CNS disease, or [ney-cher-sahy-uhns-uhnd-sel]
I've read some comments to the effect that PLoS ONE is a new competitor to Nature. You know who you are. The confusion appears to be wrought by the fact that PLoS ONE is a general science journal, but in reality it is poles apart from Nature, Science or Cell. If Nature is aiming to be at the tip of the publications pyramid, PLoS ONE is the broad base, much as the BMC series is also part of the broad base. And that's a Good Thing.
Harold Varmus has complained about ‘CNS disease’, the tendency to regard publication in these journals too highly. These three journals are mentioned in one breath so often that perhaps a new word could be coined: naturescienceandcell [ney-cher-sahy-uhns-uhnd-sel] -noun: 1. General science journals that cause researchers to temporarily lose their sanity.
Jan Velterop estimates that 1 million scholarly articles are published each year, and I read somewhere this week that there were around 680,000 abstracts added to PubMed in 2005, so that estimate looks reasonable. A quick look at PubMed tells me that the hallowed trio of Nature, Science and Cell between them published in the ballpark of 3,000 research articles that year. As only around 0.5% of publications appear in these journals, the attention paid to them is a little bit unwarranted. I'd wager that at least some of the other 99.5% of articles have some merit.
In a similar vein, Doug Altman has pointed out that although randomized controlled trials in general medical journals get such attention paid to them, 93% of trials are not published in general medical journals and 90% of medical publications are not trials. The focus on these "big headline" RCTs that make up 0.7% of the medical literature appears to be due to reprints being bought by pharmaceutical companies -- the Vioxx article by Merck brought in $700,000 to the NEJM -- and due to what Ben Goldacre calls Humanities Graduates In The Media hyping medical stories in the press.
It is worth remembering that although these journals have high impact factors, the impact factor doesn't determine the number of citations an article published in a journal will receive: the causation is the other way around. To their credit, Nature have been honest about the fact that their 2004 impact factor mainly (89% of it) derived from 25% of their articles, including the mouse genome paper that has been cited over 1,000 times. Not all articles published in Nature receive that kind of response, yet people still refer to Nature publications in awed tones. Some people might "read" Nature each week, but, seriously, does anyone actually read the research articles if they're not in the field?

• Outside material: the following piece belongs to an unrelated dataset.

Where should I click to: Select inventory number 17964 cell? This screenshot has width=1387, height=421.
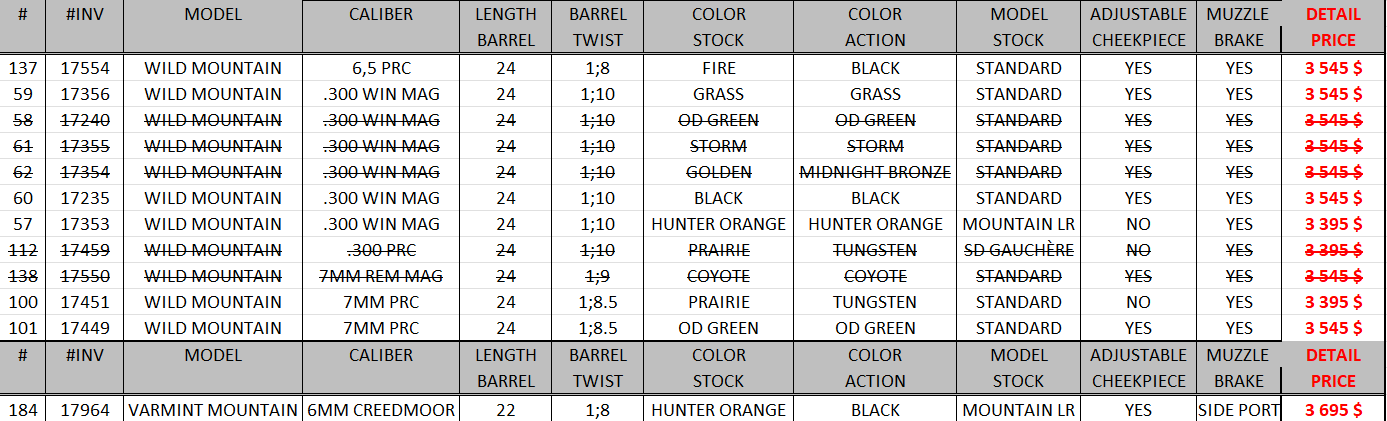pos(85,409)
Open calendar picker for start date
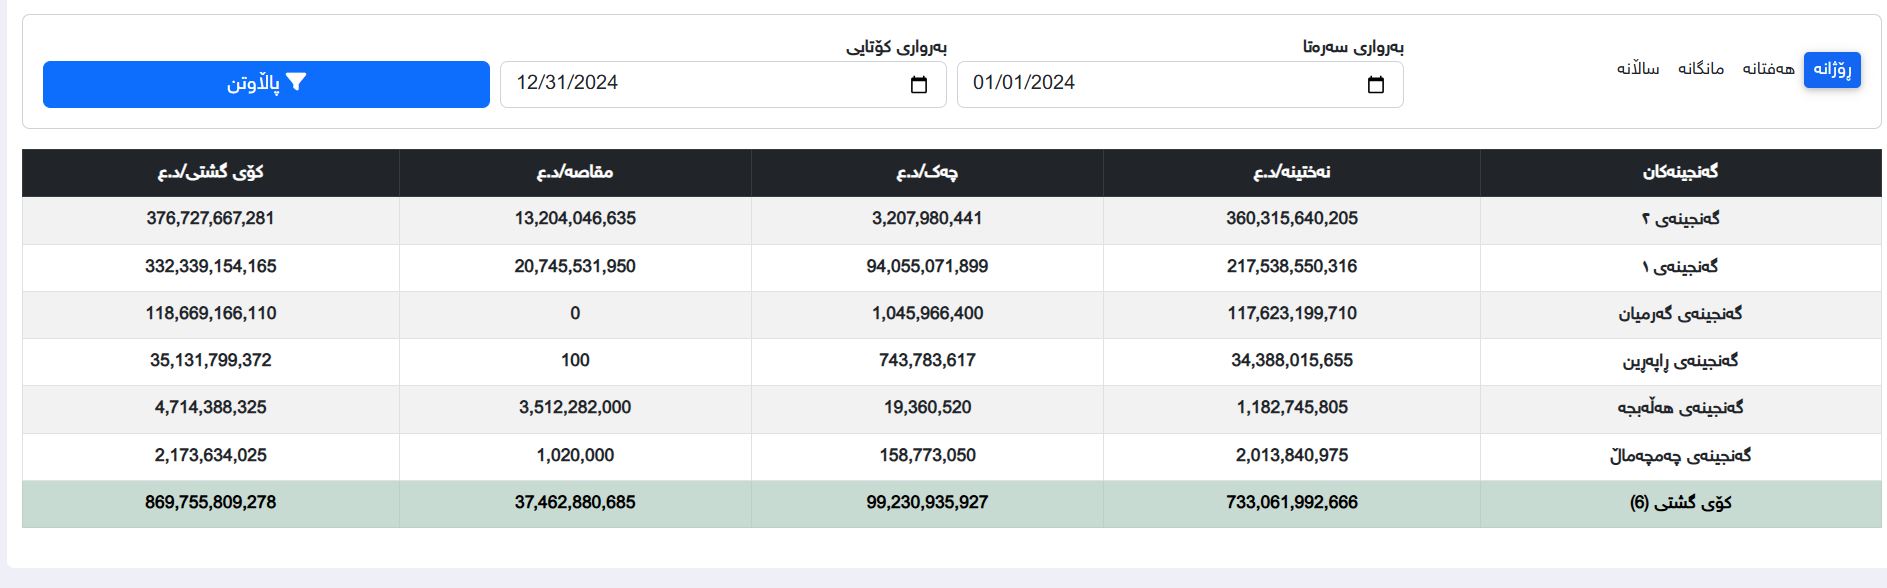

Science depends more on a slow and steady accumulation of knowledge than upon "breakthrough" papers. Geoff Watts has argued in the BMJ that we should "pension off the major breakthrough". I'd echo this, and I'd agree with Harold Varmus: we need a cure for CNS disease.
1 comment:
Heh, CNS disease. I like that. I am hoping that new bibliometrics driven by Open Access (see, e.g., any of Stevan Harnad's eleventy-million articles on the subject) will kill off the impact factor, and researchers and institutions will be assessed directly rather than by the odd, ineffective proxy of "what journals do they publish in?".